Baroness Martha Lane Fox
Baroness Martha Lane Fox

Lane Fox announced last week that she would be joining the social media giant’s board by tweeting that is would be the “best job ever.”

It was also announced that Pepsi’s chief financial officer Hugh Johnston will be joining the board. In February Twitter posted a quarterly net loss of $90m (£64m).

Lane Fox was the UK’s Digital Champion until 2013, the same year she joined the House of Lords. She is best known for founding lastminute.com with Brent Hoberman in 1998. The company was sold in 2005 for £577m.

More recently she founded a national body called Dot Everyone, that champions digital innovation.

Speaking to the BBC she said: “I’m absolutely over the moon to be part of the journey of an iconic company that I love using.”

“Watch out Silicon Valley – the Brits are coming.”

In an article for the Telegraph she wrote: “I’m incredibly excited to join Twitter on its journey to more deeply focus on inclusion and diversity at all levels including board, and be a part of the amazing team that will help shape the platform’s future development of products, services and ideas.

“Diversity on boards is critical to sustaining and advancing performance and having worked in the tech sector since its early days, I find it astonishing that there’s already a profound gender imbalance – at every level – in an industry that didn’t even exist 30 years ago.”

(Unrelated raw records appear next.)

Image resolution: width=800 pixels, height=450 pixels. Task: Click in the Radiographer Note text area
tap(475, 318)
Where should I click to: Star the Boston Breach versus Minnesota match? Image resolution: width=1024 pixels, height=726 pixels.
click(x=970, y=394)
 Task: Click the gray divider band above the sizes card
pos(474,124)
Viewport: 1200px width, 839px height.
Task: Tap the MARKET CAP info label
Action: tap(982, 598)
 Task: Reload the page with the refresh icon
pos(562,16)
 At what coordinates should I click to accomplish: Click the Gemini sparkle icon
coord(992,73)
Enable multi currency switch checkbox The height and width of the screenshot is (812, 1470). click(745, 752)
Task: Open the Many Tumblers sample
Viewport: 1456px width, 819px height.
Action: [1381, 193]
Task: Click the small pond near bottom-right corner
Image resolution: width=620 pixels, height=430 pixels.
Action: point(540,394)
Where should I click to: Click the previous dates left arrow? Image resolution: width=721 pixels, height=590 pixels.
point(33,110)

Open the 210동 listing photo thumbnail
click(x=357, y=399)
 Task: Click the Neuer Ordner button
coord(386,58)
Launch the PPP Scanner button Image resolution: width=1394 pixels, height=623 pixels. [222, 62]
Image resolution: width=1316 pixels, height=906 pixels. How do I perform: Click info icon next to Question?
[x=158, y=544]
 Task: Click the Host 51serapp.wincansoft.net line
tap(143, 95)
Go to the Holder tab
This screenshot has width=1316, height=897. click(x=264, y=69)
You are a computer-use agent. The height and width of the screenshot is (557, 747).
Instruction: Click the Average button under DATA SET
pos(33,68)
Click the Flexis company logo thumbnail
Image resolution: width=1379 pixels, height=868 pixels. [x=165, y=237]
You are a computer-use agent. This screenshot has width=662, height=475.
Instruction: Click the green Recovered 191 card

“Having worked in the tech sector since its early days, it still surprises me that the original promises of the internet – to empower, be universal and uphold democracy – have somehow stalled.”

“A strong and dynamic tech sector is essential if Britain is to flourish in the digital world. We won’t – and shouldn’t – always compete on price. The battles we should be looking to win hinge on innovation, skill and creativity. However, we’re currently playing this game with one hand tied behind our backs.”

Doteveryone recently published data giving an overview of women in technology finding that only 17% of tech jobs are occupied by women and that less than one in 10 of these are in leadership positions.

The research also found that women make up only 3% of partners in venture capital firms, 20% of tech founders and 4% of software engineers.

“If we don’t rectify the gender imbalance [in technology], we are missing out on 50 per cent of the talent pool.”

According to a McKinsey Global Institute report $12 trillion could be added to global GDP by 2025 by advancing women’s equality.

Lane Fox added: “On a global scale, we see that women entrepreneurs are poised to lead the next wave of growth in global technology ventures. Research shows the high-tech companies women build are more capital-efficient than the norm.”

She said that as a nation we need to do more to support women in tech: “This fast-growing sector needs to offer flexible working hours to make a tech career a lifelong career for more women. Some companies get it. These are the most agile and best placed to thrive as they take advantage of the untapped pool of talent.

“It’s also difficult to raise money to build your own tech business from external sources if you have no traction, revenue, or impact in the marketplace. Pre-seed funding needs more focus and attention from investors so that more women can have the confidence to find their feet during the transition from business idea to execution.”